Pablo Casals, the great cellist, spent the morning on the day he died—at the age of ninety-five—practicing scales on his cello. Giving consistent effort in the little things in day-to-day life leads to true greatness. Specifically, it is the thousands of little deeds and tasks of service and sacrifice that constitute the giving, or losing, of one’s life for others and for the Lord. They include gaining a knowledge of our Father in Heaven and the gospel. They also include bringing others into the faith and fellowship of his kingdom. These things do not usually receive the attention or the adulation of the world.

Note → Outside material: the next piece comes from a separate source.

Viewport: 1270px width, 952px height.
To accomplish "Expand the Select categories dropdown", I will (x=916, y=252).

Joseph Smith is not generally remembered as a general, mayor, architect, editor, or presidential candidate. We remember him as the prophet of the Restoration, a man committed to the love of God and the furthering of His work. The Prophet Joseph was an everyday Christian. He was concerned about the small things, the daily tasks of service and caring for others. As a thirteen-year-old boy, Lyman O. Littlefield accompanied the camp of Zion, which went up to Missouri. He later narrated this incident of a small yet personally significant act of service in the life of the Prophet:
“The journey was extremely toilsome for all, and the physical suffering, coupled with the knowledge of the persecutions endured by our brethren whom we were traveling to succor, caused me to lapse one day into a state of melancholy. As the camp was making ready to depart I sat tired and brooding by the roadside. The Prophet was the busiest man of the camp; and yet when he saw me, he turned from the great press of other duties to say a word of comfort to a child. Placing his hand upon my head, he said, ‘Is there no place for you, my boy? If not, we must make one.’ This circumstance made an impression upon my mind which long lapse of time and cares of riper years have not effaced.” (In George Q. Cannon, Life of Joseph Smith the Prophet, Salt Lake City: Deseret Book Co., 1986, p. 344.)

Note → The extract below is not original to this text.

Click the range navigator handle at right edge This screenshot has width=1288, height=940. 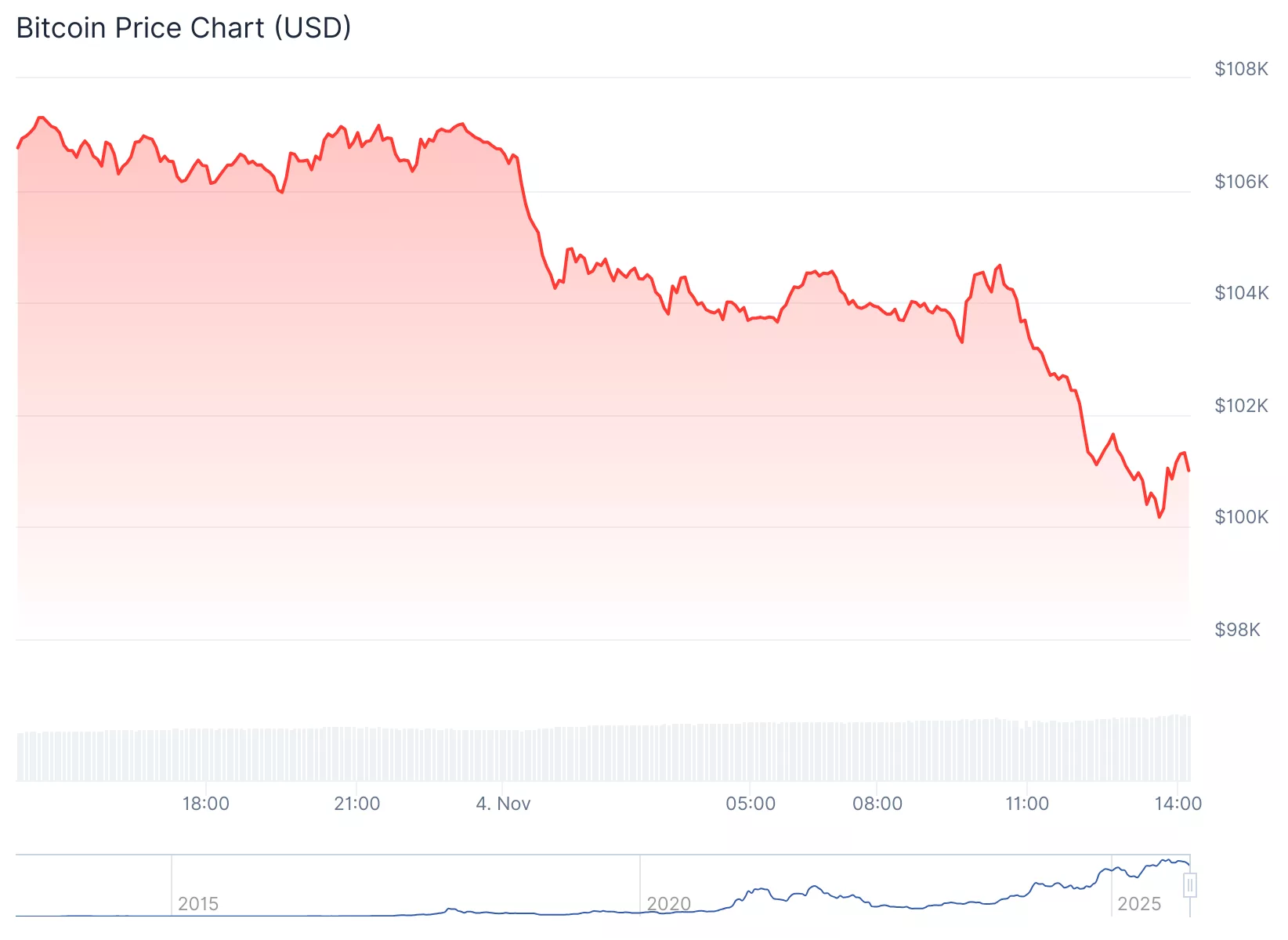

On another occasion, when Governor Carlin of Illinois sent Sheriff Thomas King of Adams County and several others as a posse to apprehend the Prophet and deliver him to the emissaries of Governor Boggs of Missouri, Sheriff King became deathly ill. At Nauvoo the Prophet took the sheriff to his home and nursed him like a brother for four days. (Ibid., p. 372.) Small, kind, and yet significant acts of service were not occasional for the Prophet.
Writing about the opening of the store in Nauvoo, Elder George Q. Cannon recorded:
“The Prophet himself did not hesitate to engage in mercantile and industrial pursuits; the gospel which he preached was one of temporal salvation as well as spiritual exaltation; and he was willing to perform his share of the practical labor. This he did with no thought of personal gain.” (Ibid., p. 385.)

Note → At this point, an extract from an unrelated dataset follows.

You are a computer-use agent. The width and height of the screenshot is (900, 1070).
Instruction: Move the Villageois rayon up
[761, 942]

And in a letter, the Prophet wrote:
“The store has been filled to overflowing and I have stood behind the counter all day, distributing goods as steadily as any clerk you ever saw, to oblige those who were compelled to go without their Christmas and New Year’s dinners for the want of a little sugar, molasses, raisins, etc.; and to please myself also, for I love to wait upon the Saints and to be a servant to all, hoping that I may be exalted in the due time of the Lord.” (Ibid., p. 386.)